Search the ABA site for "Recent ethics opinion: Lawyer websites" by Peter
Geraghty.)
"I can't imagine why it took the ABA
so long to issue this opinion," [Ross] Fishman said. "The application
of old-media ethics rules to the Internet and new media tools has been
confounding law firm marketers for a long time. It allowed individual states to
create their own conflicting rules and created more confusion than necessary."
Indeed, some states are ahead of the
bar - and their guidelines are even more restrictive, said the director of
marketing and business development at Hunton & Williams in Washington,
D.C., Kim A. Perret. "There's a lot of
frustration right now and it is going to take some discussion to get the right
formula [for restrictions and policies]," said Perret, who is also a former
president of the Legal Marketing Association. "Prospective clients want to get
the information they need on the web, but protecting the firm from liability or
ethical breeches may keep that from happening." However, Perret thinks that -
especially for corporate firms - there exists a sophisticated level of firm
website user: They can discern among real information, marketing language and
advertising.
But even if some states are more
restrictive of web-based marketing and information, those state bar
organizations may have the ability to more nimbly react to changes and new
media. Many of these entities already had clear website guidelines. Now they
are tackling the emerging tools that are causing legal administrators to fret:
social media.
THE
EXPOSURE
Regardless of their opinions about
the timing and usefulness of the formal ABA Opinion, marketers and
administrators agree that websites create a lot of gray ethical boundaries -
and firms must be ready to address these issues. "This rule said to me that
firms have to take every precaution," said Navarre, who published the book Social.Lawyers:
Transforming Business Development. "There is interaction and immediacy
inherent in the web. Firm managers must ensure they are filtering the website
through layers of protection."
Websites themselves may be easier to
keep under control. The real issues come from the new technologies.
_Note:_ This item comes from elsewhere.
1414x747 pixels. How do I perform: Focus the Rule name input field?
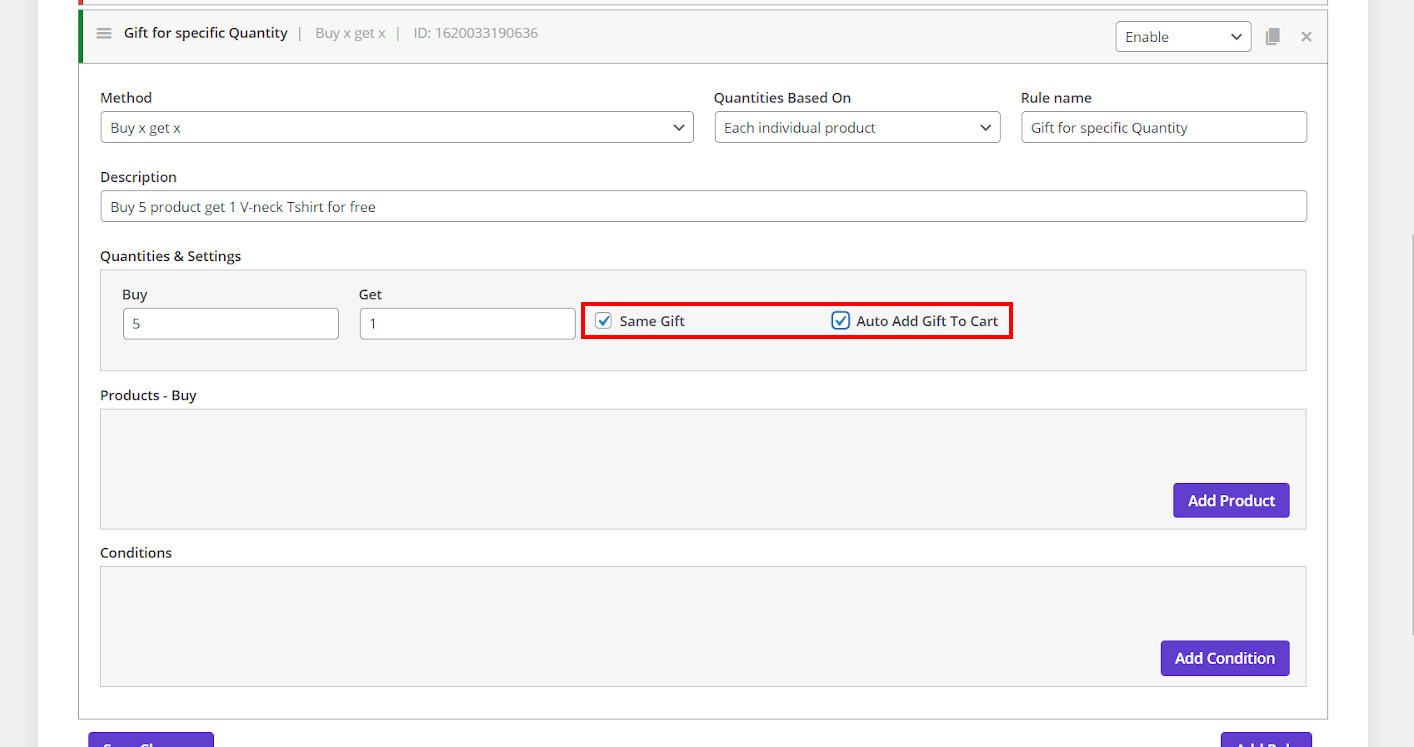(x=1163, y=128)

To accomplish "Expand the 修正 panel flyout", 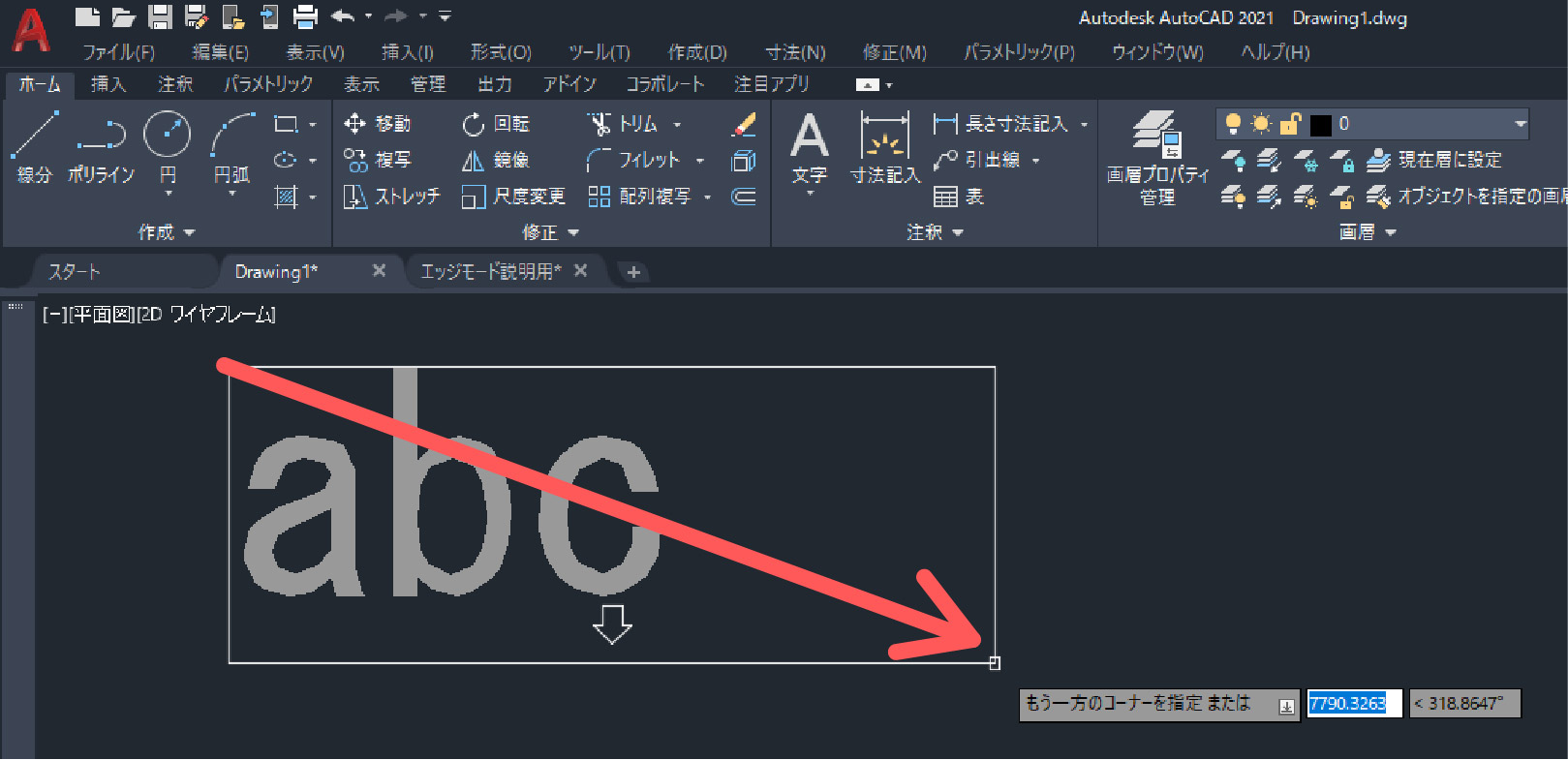I will (x=550, y=232).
Practitioners are creating their own blogs. They are active on Twitter. They
have LinkedIn and Facebook accounts that reflect their employer and profession.
These media open up new challenges, ones that Navarre said require you to have
really honest lawyers who tell the firm how they are using these tools. "Social
media: That's where the line gets a little fuzzy," she said.
"When we interact online, are we
providing legal advice? When someone reads an article online there is a
disclaimer." But Twitter posts and blogs are independent of the firm's site.
Navarre's solution is to ensure that lawyers and staff know how to handle
requests that come in via these media.